Conversely, assault doesn’t necessarily require that physical harm or “unlawful force” is exerted. Instead, the crime of assault is simply intentionally threatening another person or making them feel as though they are about to be harmed physically. In order for this crime to be charged, the victim must be aware of the threat is occurring.
Assault Without Intent to Injure
Now that we know the difference, we can answer the question more accurately.
Let’s go back to the bar fight example. Say Patron A has had a pretty tough week, and gets into a disagreement when he hears Patron B trying to sneak extra drinks for their group onto his tab. Having already had enough, Patron A goes over to Patron B and tells them to knock it off and pay for their own drinks. Patron B, trying to call his bluff, tells him to sit down and shut up. This sends Patron A over the edge, causing him to lash out quickly clench a fist, and hold it up to Patron B’s face, all while issuing violent threats of harm. When the police arrive to the scene, they arrest Patron A for assault.
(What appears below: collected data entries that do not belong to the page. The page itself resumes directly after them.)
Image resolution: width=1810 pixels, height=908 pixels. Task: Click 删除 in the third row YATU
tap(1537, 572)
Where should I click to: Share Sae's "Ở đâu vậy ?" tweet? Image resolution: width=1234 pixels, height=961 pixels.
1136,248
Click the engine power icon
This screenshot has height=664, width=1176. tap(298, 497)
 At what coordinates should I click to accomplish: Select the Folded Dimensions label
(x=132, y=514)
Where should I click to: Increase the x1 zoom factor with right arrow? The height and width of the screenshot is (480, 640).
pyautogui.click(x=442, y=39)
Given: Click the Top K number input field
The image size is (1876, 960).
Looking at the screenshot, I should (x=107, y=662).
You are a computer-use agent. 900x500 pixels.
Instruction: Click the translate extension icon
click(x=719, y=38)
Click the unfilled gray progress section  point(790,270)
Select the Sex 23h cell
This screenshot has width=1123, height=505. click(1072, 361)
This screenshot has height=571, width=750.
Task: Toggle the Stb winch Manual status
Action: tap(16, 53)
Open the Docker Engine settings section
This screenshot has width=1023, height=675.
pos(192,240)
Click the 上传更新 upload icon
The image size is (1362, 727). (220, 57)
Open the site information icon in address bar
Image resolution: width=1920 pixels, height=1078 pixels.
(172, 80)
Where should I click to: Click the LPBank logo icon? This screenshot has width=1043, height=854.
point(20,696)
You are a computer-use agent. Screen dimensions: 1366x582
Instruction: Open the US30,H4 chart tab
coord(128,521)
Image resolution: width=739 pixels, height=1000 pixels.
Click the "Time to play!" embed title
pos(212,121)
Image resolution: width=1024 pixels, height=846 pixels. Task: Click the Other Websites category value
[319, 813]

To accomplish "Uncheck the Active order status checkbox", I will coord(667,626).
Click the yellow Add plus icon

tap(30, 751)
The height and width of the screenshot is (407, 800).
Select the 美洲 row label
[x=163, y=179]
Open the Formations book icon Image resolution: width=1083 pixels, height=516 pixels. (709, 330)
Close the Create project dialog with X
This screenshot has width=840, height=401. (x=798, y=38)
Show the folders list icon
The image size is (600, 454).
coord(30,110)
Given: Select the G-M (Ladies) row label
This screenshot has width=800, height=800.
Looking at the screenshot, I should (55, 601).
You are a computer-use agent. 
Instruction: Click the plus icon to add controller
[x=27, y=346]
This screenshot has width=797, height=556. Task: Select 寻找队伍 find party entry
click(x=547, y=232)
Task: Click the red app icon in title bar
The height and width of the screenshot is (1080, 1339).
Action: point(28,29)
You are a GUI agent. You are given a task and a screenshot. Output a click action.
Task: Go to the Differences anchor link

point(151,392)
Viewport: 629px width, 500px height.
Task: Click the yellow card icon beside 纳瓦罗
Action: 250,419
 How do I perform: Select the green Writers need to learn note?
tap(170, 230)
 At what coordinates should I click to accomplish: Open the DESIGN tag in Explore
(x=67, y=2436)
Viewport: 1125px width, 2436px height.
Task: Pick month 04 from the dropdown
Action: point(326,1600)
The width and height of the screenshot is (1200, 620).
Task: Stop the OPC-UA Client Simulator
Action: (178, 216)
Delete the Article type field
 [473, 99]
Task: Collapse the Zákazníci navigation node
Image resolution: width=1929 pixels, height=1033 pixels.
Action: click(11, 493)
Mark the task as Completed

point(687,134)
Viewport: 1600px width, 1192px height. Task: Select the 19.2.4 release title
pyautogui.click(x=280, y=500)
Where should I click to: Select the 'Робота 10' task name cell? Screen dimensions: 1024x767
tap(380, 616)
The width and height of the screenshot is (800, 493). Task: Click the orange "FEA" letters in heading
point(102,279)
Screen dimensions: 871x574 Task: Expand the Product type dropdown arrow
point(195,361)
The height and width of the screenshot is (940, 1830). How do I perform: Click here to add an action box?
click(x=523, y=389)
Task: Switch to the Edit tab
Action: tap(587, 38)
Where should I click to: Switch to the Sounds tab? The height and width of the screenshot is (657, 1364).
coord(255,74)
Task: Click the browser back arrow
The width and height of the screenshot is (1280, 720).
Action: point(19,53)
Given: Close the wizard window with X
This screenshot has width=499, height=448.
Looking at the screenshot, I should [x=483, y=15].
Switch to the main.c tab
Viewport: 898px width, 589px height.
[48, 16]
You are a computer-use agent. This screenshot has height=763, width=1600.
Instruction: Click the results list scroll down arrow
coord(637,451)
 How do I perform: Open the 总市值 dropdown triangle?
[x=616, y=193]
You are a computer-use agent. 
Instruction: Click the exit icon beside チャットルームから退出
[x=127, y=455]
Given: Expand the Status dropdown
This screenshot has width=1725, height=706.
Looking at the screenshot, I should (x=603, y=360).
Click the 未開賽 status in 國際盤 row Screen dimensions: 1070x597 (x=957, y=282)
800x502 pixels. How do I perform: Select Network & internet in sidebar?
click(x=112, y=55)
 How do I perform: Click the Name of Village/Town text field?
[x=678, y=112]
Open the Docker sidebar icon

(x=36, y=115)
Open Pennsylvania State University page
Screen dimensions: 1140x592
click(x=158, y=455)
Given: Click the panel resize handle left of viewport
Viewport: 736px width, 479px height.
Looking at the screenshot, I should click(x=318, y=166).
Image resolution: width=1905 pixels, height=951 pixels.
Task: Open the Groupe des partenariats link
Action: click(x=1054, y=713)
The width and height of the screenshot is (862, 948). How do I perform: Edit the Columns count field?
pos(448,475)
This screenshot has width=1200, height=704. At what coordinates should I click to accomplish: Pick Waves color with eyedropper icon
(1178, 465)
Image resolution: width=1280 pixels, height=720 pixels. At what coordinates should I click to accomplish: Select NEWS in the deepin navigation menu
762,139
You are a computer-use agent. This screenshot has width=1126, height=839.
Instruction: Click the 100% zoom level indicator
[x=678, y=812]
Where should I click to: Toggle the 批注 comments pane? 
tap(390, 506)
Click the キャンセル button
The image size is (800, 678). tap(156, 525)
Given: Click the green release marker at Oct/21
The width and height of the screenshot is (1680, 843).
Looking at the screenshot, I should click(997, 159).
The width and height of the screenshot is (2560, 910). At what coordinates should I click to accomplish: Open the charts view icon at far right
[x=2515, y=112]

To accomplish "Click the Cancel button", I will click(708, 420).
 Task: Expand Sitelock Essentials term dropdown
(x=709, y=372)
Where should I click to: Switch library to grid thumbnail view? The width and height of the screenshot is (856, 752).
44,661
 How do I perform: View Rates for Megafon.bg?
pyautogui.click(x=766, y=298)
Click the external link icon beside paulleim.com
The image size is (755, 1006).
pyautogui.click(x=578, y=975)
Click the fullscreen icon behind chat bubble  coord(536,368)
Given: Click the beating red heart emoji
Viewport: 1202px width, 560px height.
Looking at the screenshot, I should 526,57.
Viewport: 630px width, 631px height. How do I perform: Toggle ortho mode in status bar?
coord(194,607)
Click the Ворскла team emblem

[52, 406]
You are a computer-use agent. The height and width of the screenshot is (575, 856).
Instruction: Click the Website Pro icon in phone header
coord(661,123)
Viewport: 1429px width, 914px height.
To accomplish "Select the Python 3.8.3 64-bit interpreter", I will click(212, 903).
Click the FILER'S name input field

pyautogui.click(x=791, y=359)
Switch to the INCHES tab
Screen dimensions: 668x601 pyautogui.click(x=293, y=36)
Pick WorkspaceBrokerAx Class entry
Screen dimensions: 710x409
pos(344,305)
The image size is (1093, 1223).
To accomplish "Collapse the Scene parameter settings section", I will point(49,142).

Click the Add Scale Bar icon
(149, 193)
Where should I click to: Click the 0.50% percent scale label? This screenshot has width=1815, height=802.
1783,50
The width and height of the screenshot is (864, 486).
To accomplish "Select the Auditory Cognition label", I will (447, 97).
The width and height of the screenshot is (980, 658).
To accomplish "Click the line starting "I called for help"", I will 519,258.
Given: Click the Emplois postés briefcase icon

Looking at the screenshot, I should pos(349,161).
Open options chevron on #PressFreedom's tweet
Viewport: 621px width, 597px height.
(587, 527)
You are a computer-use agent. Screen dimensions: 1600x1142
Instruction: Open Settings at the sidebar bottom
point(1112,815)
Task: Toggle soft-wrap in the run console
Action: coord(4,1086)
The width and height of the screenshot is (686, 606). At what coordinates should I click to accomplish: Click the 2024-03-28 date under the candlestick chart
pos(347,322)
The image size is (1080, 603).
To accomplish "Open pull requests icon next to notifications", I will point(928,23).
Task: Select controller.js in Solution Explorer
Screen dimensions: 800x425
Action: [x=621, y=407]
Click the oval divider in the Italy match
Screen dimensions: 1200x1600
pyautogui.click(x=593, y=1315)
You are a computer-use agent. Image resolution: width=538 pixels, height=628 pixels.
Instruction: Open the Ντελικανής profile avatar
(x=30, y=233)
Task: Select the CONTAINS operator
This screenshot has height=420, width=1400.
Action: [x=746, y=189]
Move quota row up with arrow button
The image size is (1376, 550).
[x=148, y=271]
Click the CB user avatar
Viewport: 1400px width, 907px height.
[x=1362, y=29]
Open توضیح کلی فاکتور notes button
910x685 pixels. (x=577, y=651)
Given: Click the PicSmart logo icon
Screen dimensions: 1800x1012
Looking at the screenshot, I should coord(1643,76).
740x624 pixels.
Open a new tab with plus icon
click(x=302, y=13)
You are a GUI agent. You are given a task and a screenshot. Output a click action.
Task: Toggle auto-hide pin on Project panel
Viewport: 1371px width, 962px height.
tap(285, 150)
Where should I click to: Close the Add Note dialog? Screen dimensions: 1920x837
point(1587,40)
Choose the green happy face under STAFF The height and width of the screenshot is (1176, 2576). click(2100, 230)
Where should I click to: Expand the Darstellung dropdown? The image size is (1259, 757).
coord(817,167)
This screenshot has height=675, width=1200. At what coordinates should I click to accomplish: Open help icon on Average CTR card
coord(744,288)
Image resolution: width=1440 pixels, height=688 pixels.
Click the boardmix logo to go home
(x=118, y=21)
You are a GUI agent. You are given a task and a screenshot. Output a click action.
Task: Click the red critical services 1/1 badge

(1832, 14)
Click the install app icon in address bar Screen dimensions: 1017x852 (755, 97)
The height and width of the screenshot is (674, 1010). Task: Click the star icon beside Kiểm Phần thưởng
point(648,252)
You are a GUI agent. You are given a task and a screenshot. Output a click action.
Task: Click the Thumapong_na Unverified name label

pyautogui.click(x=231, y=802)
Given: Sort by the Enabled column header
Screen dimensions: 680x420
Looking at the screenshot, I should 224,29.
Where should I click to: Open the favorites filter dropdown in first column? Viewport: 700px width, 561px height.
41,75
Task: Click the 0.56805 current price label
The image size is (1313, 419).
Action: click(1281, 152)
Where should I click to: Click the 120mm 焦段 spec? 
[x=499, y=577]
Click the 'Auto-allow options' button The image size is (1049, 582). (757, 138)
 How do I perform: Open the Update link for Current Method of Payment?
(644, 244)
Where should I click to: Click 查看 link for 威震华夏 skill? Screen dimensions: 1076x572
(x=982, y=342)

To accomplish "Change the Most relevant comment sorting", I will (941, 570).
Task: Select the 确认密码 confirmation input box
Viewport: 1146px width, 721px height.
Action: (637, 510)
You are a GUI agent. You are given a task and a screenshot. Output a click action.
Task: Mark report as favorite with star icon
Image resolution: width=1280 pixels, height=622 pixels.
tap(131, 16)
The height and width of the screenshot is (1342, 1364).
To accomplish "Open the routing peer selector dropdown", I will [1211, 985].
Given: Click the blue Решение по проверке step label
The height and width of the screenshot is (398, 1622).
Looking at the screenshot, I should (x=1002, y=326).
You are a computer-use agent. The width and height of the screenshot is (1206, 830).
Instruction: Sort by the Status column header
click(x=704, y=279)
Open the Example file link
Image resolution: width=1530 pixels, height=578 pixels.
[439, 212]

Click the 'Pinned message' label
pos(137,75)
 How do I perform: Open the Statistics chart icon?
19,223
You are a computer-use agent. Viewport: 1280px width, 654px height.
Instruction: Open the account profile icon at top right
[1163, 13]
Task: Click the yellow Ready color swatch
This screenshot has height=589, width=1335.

Why? Simple: while Patron A never actually touched Patron B, he issued verbal threats and made motions that were intended to cause fear and make Patron B feel as though they were about to be physically harmed. Even though Patron A never meant to hurt Patron B and restrained his conduct, Patron A has still committed the crime of assault, and could face criminal charges for it.
Now, had Patron A really gone overboard and actually thrown a punch at Patron B, then his crime may have been escalated to include one charge of assault and one charge of battery, since he intentionally used “unlawful force” on someone else’s body.
Assault With a Deadly Weapon
The charge of “assault with a deadly weapon” is the use of any sort of weapon, such a knife, firearm, blunt instrument, or anything else that could cause harm, to threaten another individual with harm. Even if there was no intent to injure the other party, the mere act of using this weapon to make the other party feel threatened is enough to add in this aggravating factor, which escalates your charges to a category B felony and could land you behind bars from anywhere between one to six years.Have you been accused of assault or battery? Speak with a Reno criminal defense attorney and stand up for your rights! Call the Law Office of Kenneth A. Stover at (775) 502-1575 to request a case evaluation.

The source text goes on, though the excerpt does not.